To put it another way, start from the user story, use case, or scenario, and construct your information presentations to help that story along. Then, and only then, should you make it as simple and to the point as possible, but no simpler.
Let’s see..we’ve got shadows, random colors, and the colors are graduated, and so is the background. Displaying 13 digits takes 109,341 bytes (in the original), for a remarkable data density of .0001 digit per byte.
Anti-phishing working group? You can, I hope, do better.
Via the F-Secure blog, who don’t have per-post links.
It’s easy to put presentations on the web, just like it’s easy to create them. Neither is easy to do well. I’d like to talk not only about good slide creation, but how to distribute a presentation in a useful way. It’s not easy to create good presentations, even when you have good content. Simson Garfinkel pointed me to a great source on “The Design of Presentation Slides.” It’s based on actual research about presentation style and retention. It turns out that a full sentence headline, graphical representation of data, and conclusions to draw from the data presented is far more memorable than bulleted sentence fragments (right).
This style also works well when the presentation is actually a presentation of some other organized thinking, such as a scientific paper, or progress report. When the presentation is accompaniment to something, I believe the research that says the headline sentence, data and conclusion style lead to better retention. What about when there is no other handout?
There’s an expectation that speakers at a conference or workshop will provide slides. From the perspective of the conference organizers, requesting slide offers some small assurance that the speaker has prepared, and allows the conference attendees to have the slides as a reminder of the talk. From the reminder perspective, outline slides are actually very useful. There’s rarely an expectation of handouts that aren’t the slides. Perhaps the most useful (generically) is an actual outline, created with a tool designed for that purpose. A real outline is useful because it is less constrained by the genre: ideas can be more than active fragments, and the printed page imposes fewer constraints on both sentence and block than the slide. An outline’s not so useful as data, but who has data these days?
So I think I may move away from my habit of providing multiple formats of the slides themselves, and move to putting up a three-part web page with outline, references, and any details of the argument that seem to require elucidation. Perhaps even a short essay.
I would do this because the two scenarios are so different: One involves having me at the front of a room, using slides to illustrate and orient around my words.
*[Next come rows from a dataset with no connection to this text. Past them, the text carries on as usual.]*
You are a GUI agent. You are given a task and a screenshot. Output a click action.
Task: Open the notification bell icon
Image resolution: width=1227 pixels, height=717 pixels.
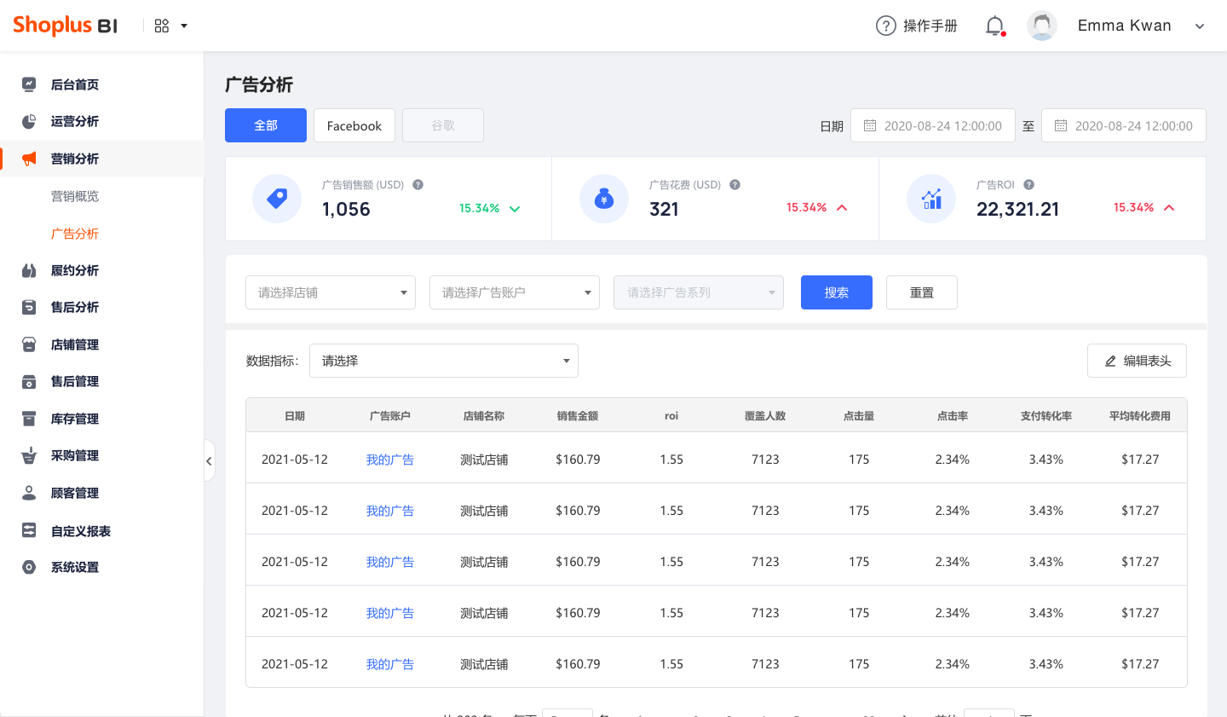coord(994,26)
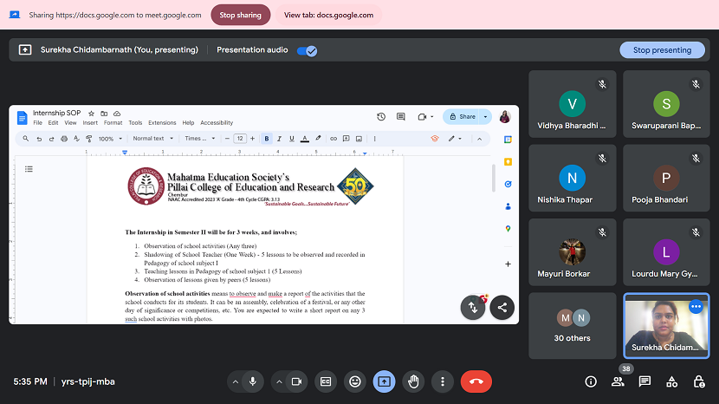Open the Extensions menu in Docs
719x404 pixels.
pyautogui.click(x=162, y=123)
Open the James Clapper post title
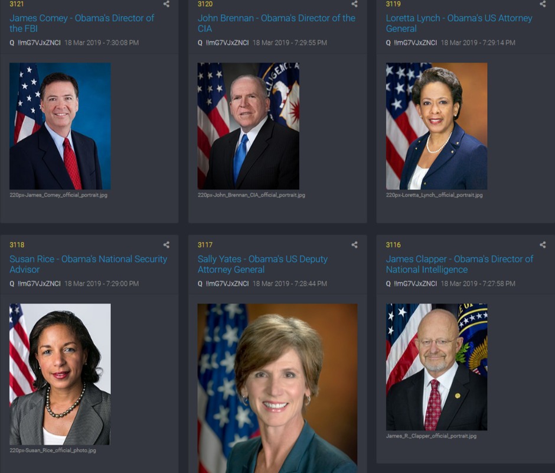The image size is (555, 473). click(459, 264)
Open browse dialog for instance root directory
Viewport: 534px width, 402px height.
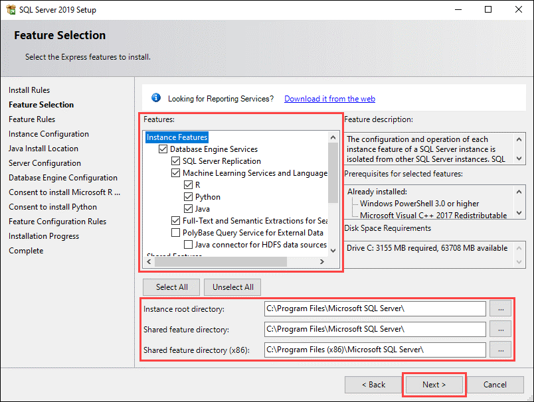click(500, 308)
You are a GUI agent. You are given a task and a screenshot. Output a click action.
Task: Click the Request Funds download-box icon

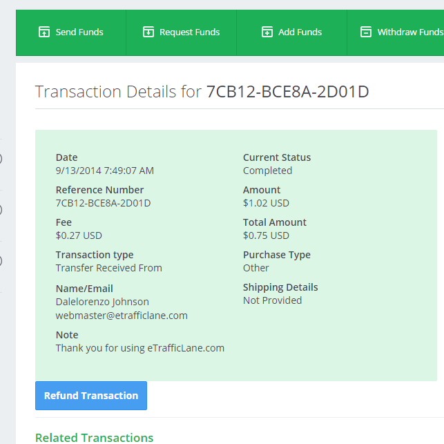tap(148, 32)
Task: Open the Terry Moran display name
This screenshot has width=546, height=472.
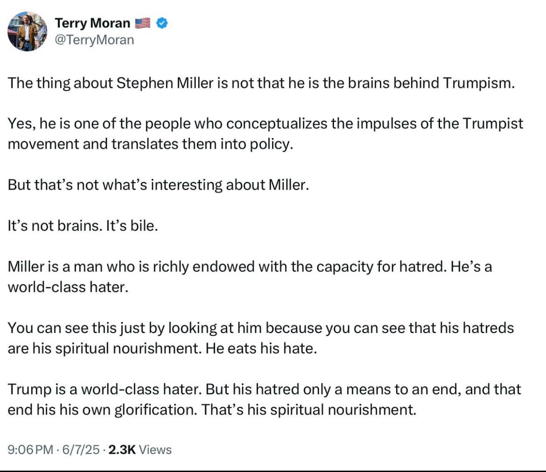Action: click(92, 23)
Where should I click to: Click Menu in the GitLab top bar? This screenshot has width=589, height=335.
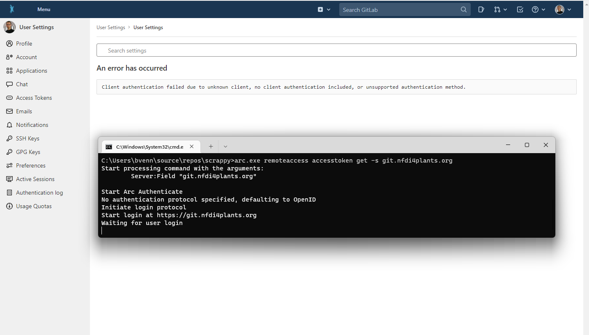[43, 9]
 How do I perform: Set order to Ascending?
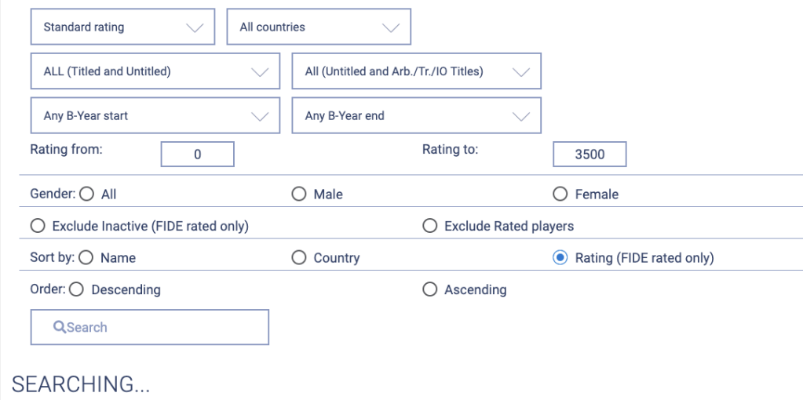coord(429,289)

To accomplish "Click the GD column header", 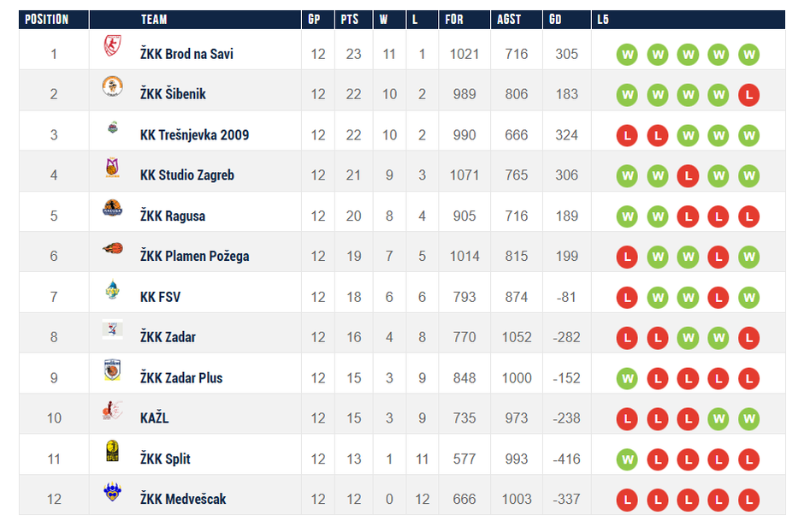I will pyautogui.click(x=556, y=20).
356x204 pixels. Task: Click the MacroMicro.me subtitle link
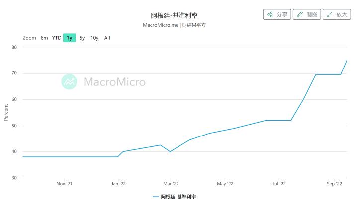click(160, 25)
The other, without me there, means that the message needs to be self-contained.
Tony Chor has a good post on “Backstage at MIX06.” The effort that goes into a good presentation, including the practice, the extra machines, the people to keep them in sync, etc, is really impressive:
Normally, when I do a presentation and demo, both the demos and the presentation are on the same machine. I advance the slides and do the demo myself. Sometimes, for a big talk like my keynote at Hack-in-the-Box, we separate out the slides and demo onto separate machines (especially when the demos have pre-release bits like Windows Vista or IE7) and maybe I’ll have someone help me with the demos/slides to keep things running more smoothly.
Well, MIX took that to a whole new level. First, the demo machine was backstage, connected to a monitor, keyboard, and mouse via a switch. We also had a backup demo machine hooked up.